Most of the transepithelial transport of sodium in proximal tubules occurs through the coordinated action of the apical sodium/proton exchanger and the basolateral Na-K-ATPase. Hormones that regulate proximal tubule sodium excretion regulate the activities of these proteins. We have previously demonstrated that the level of intracellular sodium concentration modulates the regulation of Na-K-ATPase activity by angiotensin II and dopamine. An increase of a few millimolars in intracellular sodium concentration leads to increased Na-K-ATPase activity without a statistically significant increase in the number of plasma membrane Na-K-ATPase molecules, as determined by cell surface protein biotinylation. Using total internal reflection fluorescence, we detected an increased number of Na-K-ATPase molecules in cytosolic compartments adjacent to the plasma membrane, suggesting that the increased intracellular sodium concentration induces a movement of Na-K-ATPase molecules toward the plasma membrane. While intracellular compartments containing Na-K-ATPase molecules are very close to the plasma membrane, compartments containing type 1 dopamine receptors (D1Rs) are distributed in different parts of the cell cytosol. Fluorescence determinations indicate that an increased intracellular sodium concentration induces the increased colocalization of dopamine receptors with Na-K-ATPase molecules in the region of the plasma membrane. We propose that under in vivo conditions, in response to a sodium load in the lumen of proximal tubules, an increased level of intracellular sodium in epithelial cells is an early event that triggers the cellular response that leads to dopamine inhibition of proximal tubule sodium reabsorption.

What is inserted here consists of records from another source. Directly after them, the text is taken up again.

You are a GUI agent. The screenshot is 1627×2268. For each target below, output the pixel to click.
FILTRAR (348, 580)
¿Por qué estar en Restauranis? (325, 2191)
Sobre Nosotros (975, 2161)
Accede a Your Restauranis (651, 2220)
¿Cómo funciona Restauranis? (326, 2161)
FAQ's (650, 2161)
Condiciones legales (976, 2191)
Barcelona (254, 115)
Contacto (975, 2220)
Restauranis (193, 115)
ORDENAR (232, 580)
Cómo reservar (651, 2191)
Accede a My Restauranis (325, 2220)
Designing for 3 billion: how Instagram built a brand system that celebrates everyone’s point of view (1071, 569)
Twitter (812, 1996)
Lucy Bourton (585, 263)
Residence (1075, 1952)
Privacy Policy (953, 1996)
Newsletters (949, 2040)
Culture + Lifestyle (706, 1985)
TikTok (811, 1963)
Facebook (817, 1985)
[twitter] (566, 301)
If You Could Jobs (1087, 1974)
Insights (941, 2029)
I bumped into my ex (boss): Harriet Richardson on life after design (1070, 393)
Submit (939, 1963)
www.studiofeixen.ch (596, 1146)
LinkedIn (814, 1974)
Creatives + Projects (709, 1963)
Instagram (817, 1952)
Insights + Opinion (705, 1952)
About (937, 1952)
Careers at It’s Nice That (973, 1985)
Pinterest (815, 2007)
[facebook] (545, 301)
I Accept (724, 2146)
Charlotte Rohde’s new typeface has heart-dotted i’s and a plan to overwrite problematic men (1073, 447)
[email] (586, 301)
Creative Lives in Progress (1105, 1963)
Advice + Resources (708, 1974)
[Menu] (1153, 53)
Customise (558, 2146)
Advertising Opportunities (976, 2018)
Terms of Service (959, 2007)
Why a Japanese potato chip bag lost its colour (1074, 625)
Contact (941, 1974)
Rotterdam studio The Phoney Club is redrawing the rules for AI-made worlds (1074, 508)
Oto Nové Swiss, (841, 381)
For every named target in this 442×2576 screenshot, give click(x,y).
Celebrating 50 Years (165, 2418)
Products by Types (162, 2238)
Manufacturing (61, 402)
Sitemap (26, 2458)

Contrary to Rat-Type, Human-Type Na,K-ATPase Is Phosphorylated at the Same Amino Acid by Hormones that Produce Opposite Effects on Enzyme Activity

Renal sodium homeostasis is a major determinant of BP and is regulated by several natriuretic and antinatriuretic hormones. These hormones, acting through intracellular secondary messengers, either activate or inhibit proximal tubule Na,K-ATPase. It was shown previously that phorbol esters and angiotensin II and serotonin induce the phosphorylation of both Ser-11 and Ser-18 of the Na,K-ATPase alpha-subunit. This results in the recruitment of Na,K-ATPase molecules to the plasma membrane and an increased capacity to transport sodium ions. Treatment of the same cells with dopamine leads to phosphorylation of the Na,K-ATPase alpha-subunit Ser-18. The subsequent internalization of Na,K-ATPase molecules results in a reduced capacity to transport sodium ions. These effects are observed in cells that express the rat-type Na,K-ATPase. However, the Na,K-ATPase alpha1-subunit of several species, such as human, pig, and mouse, does not have a Ser-18 in their N-terminal region. Therefore, the possibility exists that, in those species, the Na,K-ATPase is not regulated by the hormones that regulate natriuresis. This study presents evidence that in cells that express the human-type Na,K-ATPase, dopamine inhibits and phorbol esters activate the Na,K-ATPase-mediated transport. These opposite effects are mediated by the phosphorylation of the same amino acid residue, Ser-11 of Na,K-ATPase alpha1, and the presence of alpha1 Ser-18 is not essential for the hormonal regulation of Na,K-ATPase activity in LLCPK1 cells. It was observed that, whereas the regulatory stimulation of Na,K-ATPase is mediated by protein kinase Cbeta, the regulatory inhibition is mediated by protein kinase Czeta. This is similar to what was demonstrated previously in cells that express the rat-type Na,K-ATPase.